Print every one of the entries below word for word, with no change to any line.

-- BEGIN Data --

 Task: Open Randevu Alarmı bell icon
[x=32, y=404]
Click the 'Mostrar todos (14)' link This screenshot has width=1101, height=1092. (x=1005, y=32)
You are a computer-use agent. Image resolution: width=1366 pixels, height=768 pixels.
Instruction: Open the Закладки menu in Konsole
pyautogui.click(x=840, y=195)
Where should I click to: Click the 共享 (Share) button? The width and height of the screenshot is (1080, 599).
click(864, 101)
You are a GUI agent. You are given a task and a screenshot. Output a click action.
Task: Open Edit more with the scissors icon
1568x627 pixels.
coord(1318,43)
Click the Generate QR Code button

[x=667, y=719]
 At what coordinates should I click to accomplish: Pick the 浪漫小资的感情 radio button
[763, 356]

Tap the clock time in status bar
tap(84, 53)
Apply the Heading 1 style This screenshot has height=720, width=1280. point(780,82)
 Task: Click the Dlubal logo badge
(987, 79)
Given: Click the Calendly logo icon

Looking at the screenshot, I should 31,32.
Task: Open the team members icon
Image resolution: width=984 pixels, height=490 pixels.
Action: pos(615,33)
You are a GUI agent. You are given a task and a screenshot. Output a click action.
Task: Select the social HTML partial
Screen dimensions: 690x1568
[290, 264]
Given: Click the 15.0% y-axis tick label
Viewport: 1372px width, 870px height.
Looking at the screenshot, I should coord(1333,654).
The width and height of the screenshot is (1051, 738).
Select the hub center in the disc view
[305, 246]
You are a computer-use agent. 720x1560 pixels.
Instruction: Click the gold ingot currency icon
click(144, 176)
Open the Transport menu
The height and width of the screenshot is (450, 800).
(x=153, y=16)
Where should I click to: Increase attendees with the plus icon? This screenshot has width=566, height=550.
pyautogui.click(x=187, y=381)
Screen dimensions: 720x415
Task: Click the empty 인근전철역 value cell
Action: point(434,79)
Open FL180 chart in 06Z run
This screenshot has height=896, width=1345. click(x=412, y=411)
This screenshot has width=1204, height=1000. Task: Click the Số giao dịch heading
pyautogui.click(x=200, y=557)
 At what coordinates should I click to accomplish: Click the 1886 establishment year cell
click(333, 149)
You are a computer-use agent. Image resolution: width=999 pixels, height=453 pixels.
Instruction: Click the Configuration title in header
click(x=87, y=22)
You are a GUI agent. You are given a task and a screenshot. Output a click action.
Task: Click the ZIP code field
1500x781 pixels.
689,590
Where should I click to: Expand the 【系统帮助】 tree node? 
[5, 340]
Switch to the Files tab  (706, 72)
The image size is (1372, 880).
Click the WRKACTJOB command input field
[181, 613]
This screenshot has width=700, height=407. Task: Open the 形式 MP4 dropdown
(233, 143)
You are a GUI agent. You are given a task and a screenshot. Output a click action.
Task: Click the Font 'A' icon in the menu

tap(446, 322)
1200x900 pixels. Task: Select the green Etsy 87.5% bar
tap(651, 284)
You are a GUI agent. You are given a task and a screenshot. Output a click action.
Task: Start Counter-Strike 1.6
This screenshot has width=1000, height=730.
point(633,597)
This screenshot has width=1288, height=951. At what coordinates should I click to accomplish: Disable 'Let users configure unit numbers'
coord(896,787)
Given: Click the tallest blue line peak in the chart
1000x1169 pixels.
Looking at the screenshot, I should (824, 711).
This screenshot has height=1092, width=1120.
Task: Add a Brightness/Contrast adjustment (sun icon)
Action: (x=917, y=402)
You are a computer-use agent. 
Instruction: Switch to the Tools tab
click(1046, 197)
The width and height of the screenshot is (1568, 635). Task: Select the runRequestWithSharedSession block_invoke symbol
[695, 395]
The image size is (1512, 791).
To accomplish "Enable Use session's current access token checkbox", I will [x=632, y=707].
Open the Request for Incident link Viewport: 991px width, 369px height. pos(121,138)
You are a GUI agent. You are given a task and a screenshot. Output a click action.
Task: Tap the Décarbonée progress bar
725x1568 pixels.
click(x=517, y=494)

-- END Data --

Finished answer:
 Task: Open Randevu Alarmı bell icon
[x=32, y=404]
Click the 'Mostrar todos (14)' link This screenshot has width=1101, height=1092. (x=1005, y=32)
You are a computer-use agent. Image resolution: width=1366 pixels, height=768 pixels.
Instruction: Open the Закладки menu in Konsole
pyautogui.click(x=840, y=195)
Where should I click to: Click the 共享 (Share) button? The width and height of the screenshot is (1080, 599).
click(864, 101)
You are a GUI agent. You are given a task and a screenshot. Output a click action.
Task: Open Edit more with the scissors icon
1568x627 pixels.
coord(1318,43)
Click the Generate QR Code button

[x=667, y=719]
 At what coordinates should I click to accomplish: Pick the 浪漫小资的感情 radio button
[763, 356]

Tap the clock time in status bar
tap(84, 53)
Apply the Heading 1 style This screenshot has height=720, width=1280. point(780,82)
 Task: Click the Dlubal logo badge
(987, 79)
Given: Click the Calendly logo icon

Looking at the screenshot, I should 31,32.
Task: Open the team members icon
Image resolution: width=984 pixels, height=490 pixels.
Action: pos(615,33)
You are a GUI agent. You are given a task and a screenshot. Output a click action.
Task: Select the social HTML partial
Screen dimensions: 690x1568
[290, 264]
Given: Click the 15.0% y-axis tick label
Viewport: 1372px width, 870px height.
Looking at the screenshot, I should coord(1333,654).
The width and height of the screenshot is (1051, 738).
Select the hub center in the disc view
[305, 246]
You are a computer-use agent. 720x1560 pixels.
Instruction: Click the gold ingot currency icon
click(144, 176)
Open the Transport menu
The height and width of the screenshot is (450, 800).
(x=153, y=16)
Where should I click to: Increase attendees with the plus icon? This screenshot has width=566, height=550.
pyautogui.click(x=187, y=381)
Screen dimensions: 720x415
Task: Click the empty 인근전철역 value cell
Action: point(434,79)
Open FL180 chart in 06Z run
This screenshot has height=896, width=1345. click(x=412, y=411)
This screenshot has width=1204, height=1000. Task: Click the Số giao dịch heading
pyautogui.click(x=200, y=557)
 At what coordinates should I click to accomplish: Click the 1886 establishment year cell
click(333, 149)
You are a computer-use agent. Image resolution: width=999 pixels, height=453 pixels.
Instruction: Click the Configuration title in header
click(x=87, y=22)
You are a GUI agent. You are given a task and a screenshot. Output a click action.
Task: Click the ZIP code field
1500x781 pixels.
689,590
Where should I click to: Expand the 【系统帮助】 tree node? 
[5, 340]
Switch to the Files tab  (706, 72)
The image size is (1372, 880).
Click the WRKACTJOB command input field
[181, 613]
This screenshot has width=700, height=407. Task: Open the 形式 MP4 dropdown
(233, 143)
You are a GUI agent. You are given a task and a screenshot. Output a click action.
Task: Click the Font 'A' icon in the menu

tap(446, 322)
1200x900 pixels. Task: Select the green Etsy 87.5% bar
tap(651, 284)
You are a GUI agent. You are given a task and a screenshot. Output a click action.
Task: Start Counter-Strike 1.6
This screenshot has width=1000, height=730.
point(633,597)
This screenshot has width=1288, height=951. At what coordinates should I click to accomplish: Disable 'Let users configure unit numbers'
coord(896,787)
Given: Click the tallest blue line peak in the chart
1000x1169 pixels.
Looking at the screenshot, I should (824, 711).
This screenshot has height=1092, width=1120.
Task: Add a Brightness/Contrast adjustment (sun icon)
Action: (x=917, y=402)
You are a computer-use agent. 
Instruction: Switch to the Tools tab
click(1046, 197)
The width and height of the screenshot is (1568, 635). Task: Select the runRequestWithSharedSession block_invoke symbol
[695, 395]
The image size is (1512, 791).
To accomplish "Enable Use session's current access token checkbox", I will [x=632, y=707].
Open the Request for Incident link Viewport: 991px width, 369px height. pos(121,138)
You are a GUI agent. You are given a task and a screenshot. Output a click action.
Task: Tap the Décarbonée progress bar
725x1568 pixels.
click(x=517, y=494)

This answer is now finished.